The main issue before the court on appeal was whether or not the respondent’s negligence in not cleaning tiles was the cause of the appellant’s falling and injuring herself.
Mia (with Judge Corne van Zyl concurring) noted that the appellant had elected to claim damages from the respondent, “who would ordinarily not be liable for the negligent acts of the subcontractor it engaged to clean the Centre.”
She held that the respondent’s liability would arise from a breach of its duty to take reasonable steps to prevent injury which it ought to have seen. In this case, “it is evident that the respondent took steps to guard against harm. The respondent appointed a subcontractor to clean the premises and took steps to ensure that the performance of the duty was undertaken and that the necessary care was taken.”
In dismissing the appeal with costs, Mia held that there was insufficient evidence led to show the respondent had failed in its duty to take necessary care.
In the 2009 Land Claims Court matter of Baphiring Community v Uys and Others, the claimant proposed to hold the land in question through a communal property association to which all the community members would be allowed to join.
The main issue was whether the restoration would be feasible and equitable in terms of Section 33 of the Restitution of Land Rights Act.

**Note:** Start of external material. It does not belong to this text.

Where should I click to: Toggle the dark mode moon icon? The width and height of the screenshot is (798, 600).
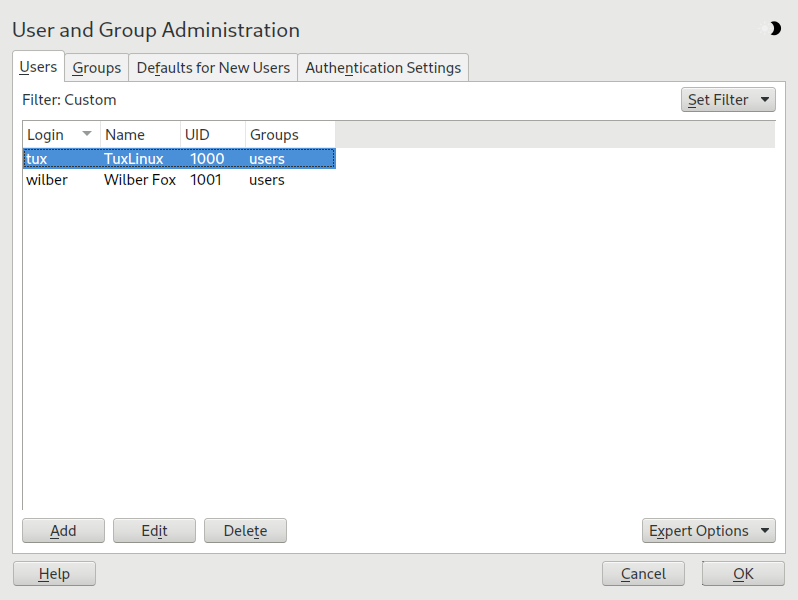pos(774,29)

Mia, with her two assessors concurring, noted the affected land was used for agricultural cultivation, and carried an estimated value of R70-million. The difference in the value of the land between the time of dispossession and the present value was “considerable”.
She noted that expropriation required the landowners to be compensated for the financial losses suffered, which would have an adverse effect on the fiscus while moving the community – some of whom may not have been willing to relocate – to another area would force a “downgrade to their living space.” The land claimants had also asked that their ancestral graves be returned to them, at the very least.
While Mia found that while restituting the farmland was unfeasible, the return of the community’s grave-sites was — this was to be decided in a subsequent hearing. Furthermore, the community were entitled to equitable redress, the form and extent of which was also to be determined in a subsequent hearing. No order was made as to costs.
The decision was overturned on appeal in the Supreme Court of Appeal which held that whilst the Land Claims Court had been correct to take the cost implications of restoration into account, it was hamstrung by inadequate evidence on the issue. This meant it could not determine the question of feasibility conclusively, and ought to have ordered the state to lead further evidence. The case was remitted to the Land Claims Court.
Fifty-year-old Mia holds a BA (1989) and LLB (1995) from the University of Cape Town and an LLM (2002) from the University of Western Cape. She then worked as a public defender for Legal Aid SA before joining the magistracy where she currently works as a senior magistrate. She has acted in the Land Claims Court and the Free State, Gauteng and Western Cape divisions of the High Court.
A member of the Judicial Officers Association of South Africa (Joasa), Mia is also a founding member of the National Association of Democratic Lawyers.